PROBLEM STATEMENT ▸ Copy out every line below, raising each coordinate in the answers by 28. Leave the pictures out.

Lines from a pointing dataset
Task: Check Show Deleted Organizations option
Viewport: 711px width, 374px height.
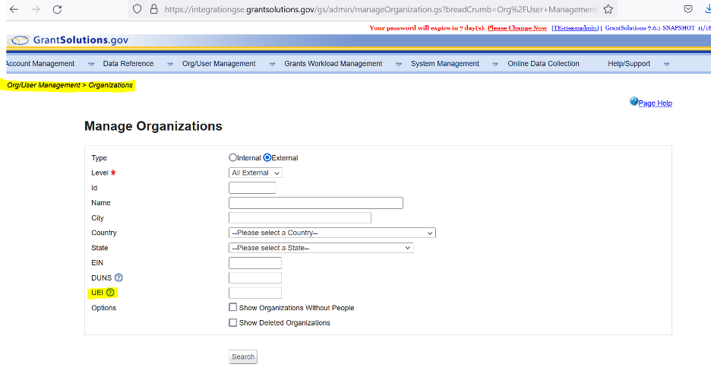Action: 233,322
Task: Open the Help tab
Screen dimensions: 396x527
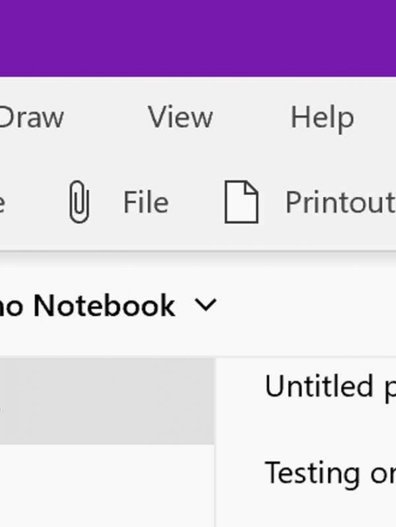Action: click(322, 118)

FULL RESPONSE ▸
Task: Check Show Deleted Organizations option
Viewport: 711px width, 374px height.
Action: 261,350
Task: Open the Help tab
Screen dimensions: 396x527
Action: click(350, 146)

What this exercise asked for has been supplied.